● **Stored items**
* * *
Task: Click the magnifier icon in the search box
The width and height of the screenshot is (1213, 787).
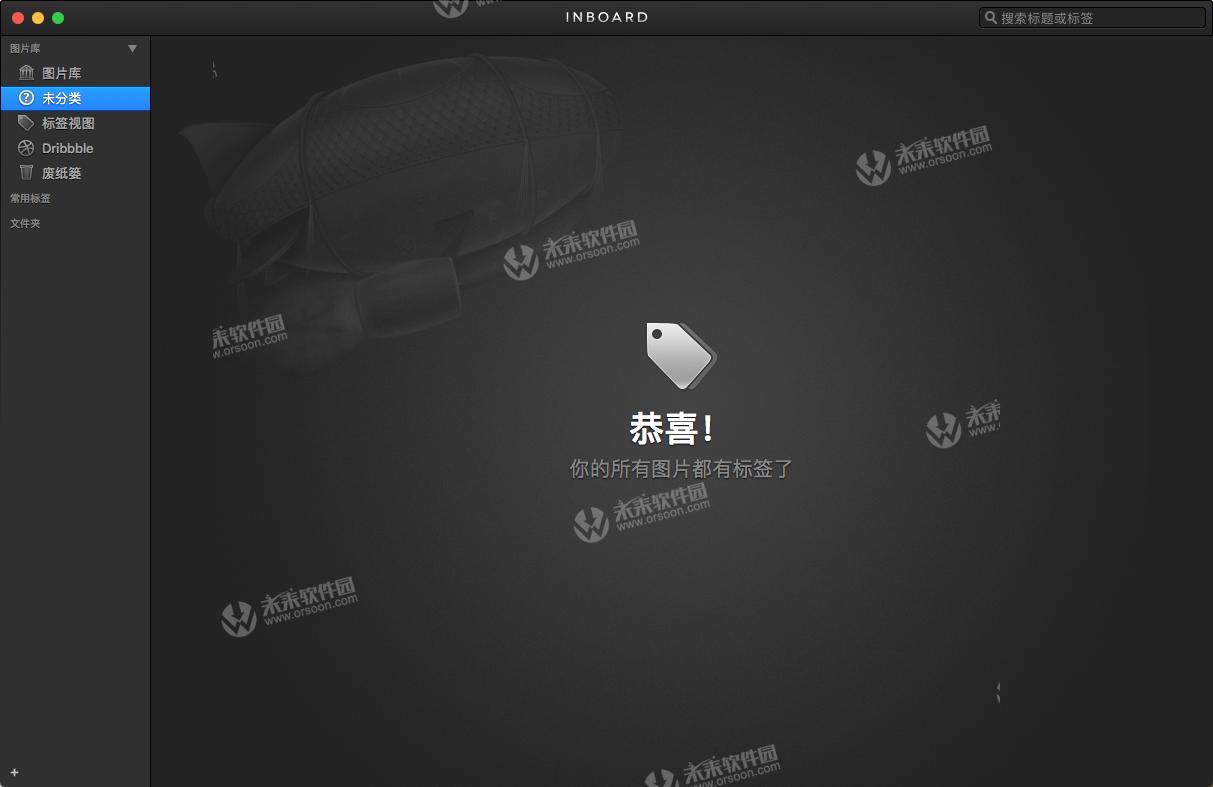Action: tap(990, 17)
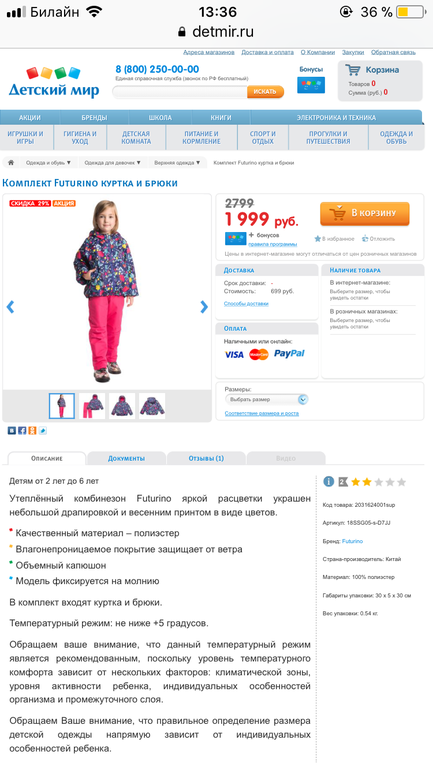
Task: Click the bonus card icon in header
Action: 311,84
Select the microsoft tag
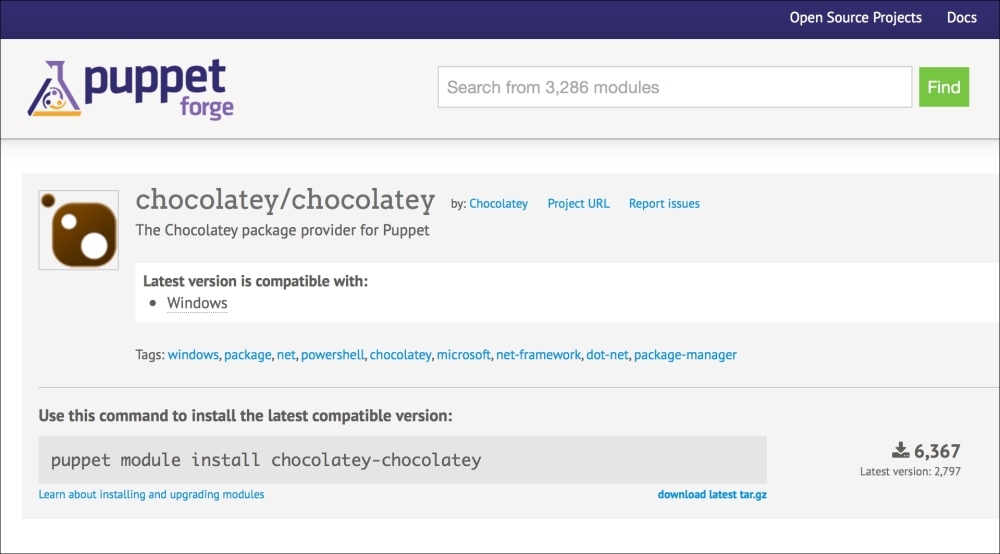This screenshot has width=1000, height=554. (463, 355)
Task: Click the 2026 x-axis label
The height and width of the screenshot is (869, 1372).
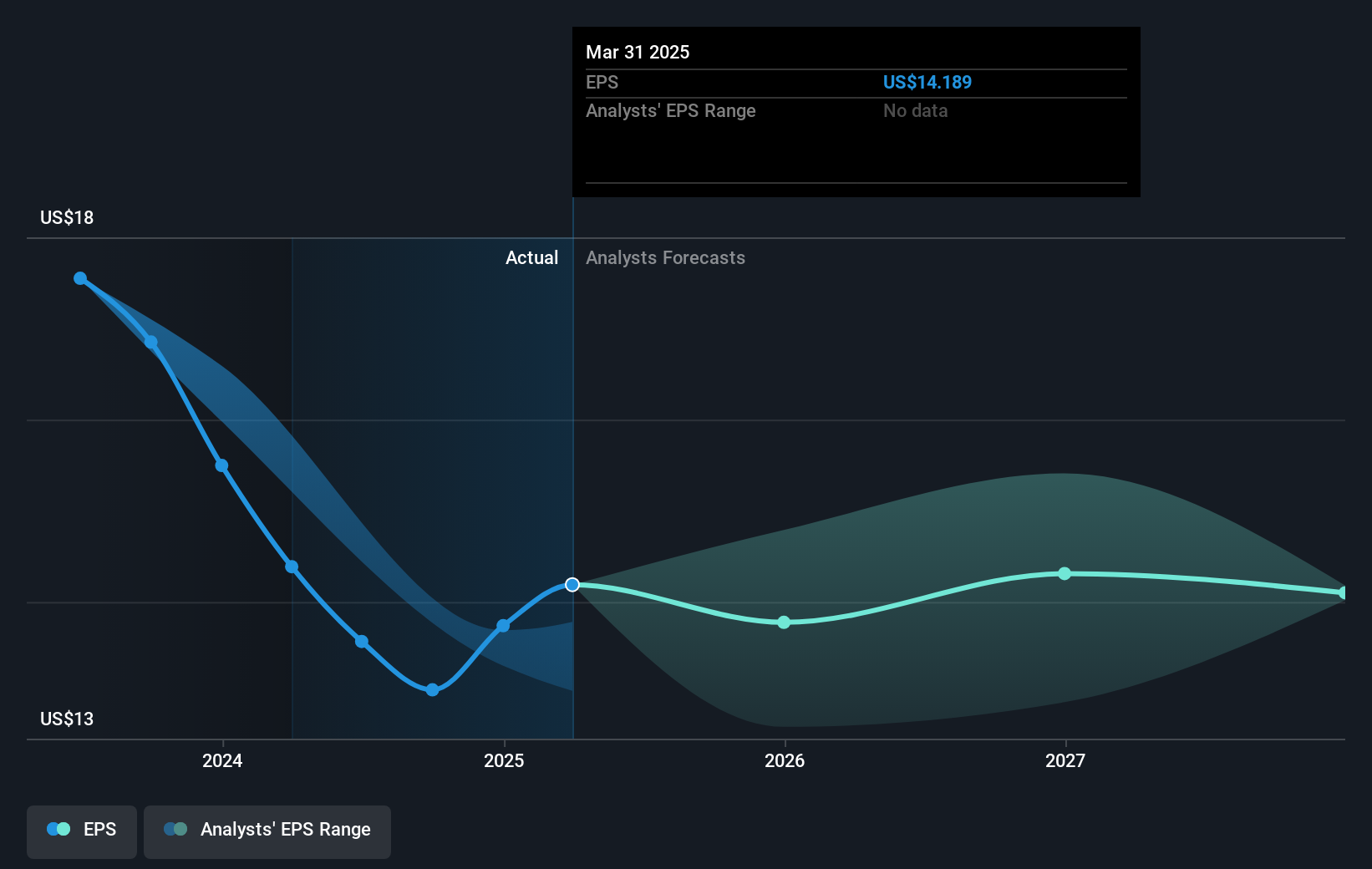Action: [785, 760]
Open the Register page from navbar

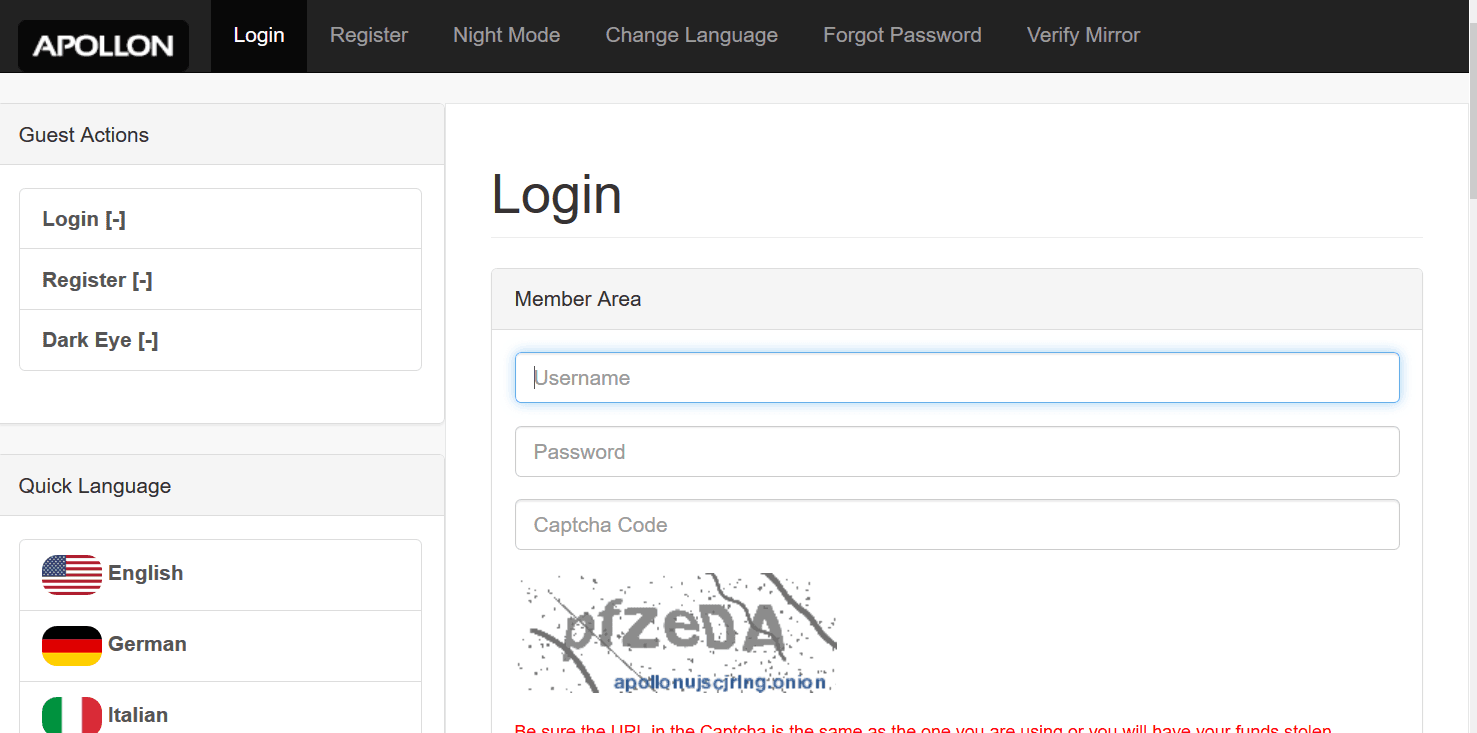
* * *
I would like the data copied exactly as it stands, with no pictures included.

● **Written answer**
Task: Click the magnifier icon in the search box
The width and height of the screenshot is (1213, 787).
Action: tap(990, 17)
Task: Click the bonus card icon in header
Action: 311,84
Select the microsoft tag
This screenshot has width=1000, height=554. (463, 355)
Task: Click the 2026 x-axis label
The height and width of the screenshot is (869, 1372).
Action: [785, 760]
Open the Register page from navbar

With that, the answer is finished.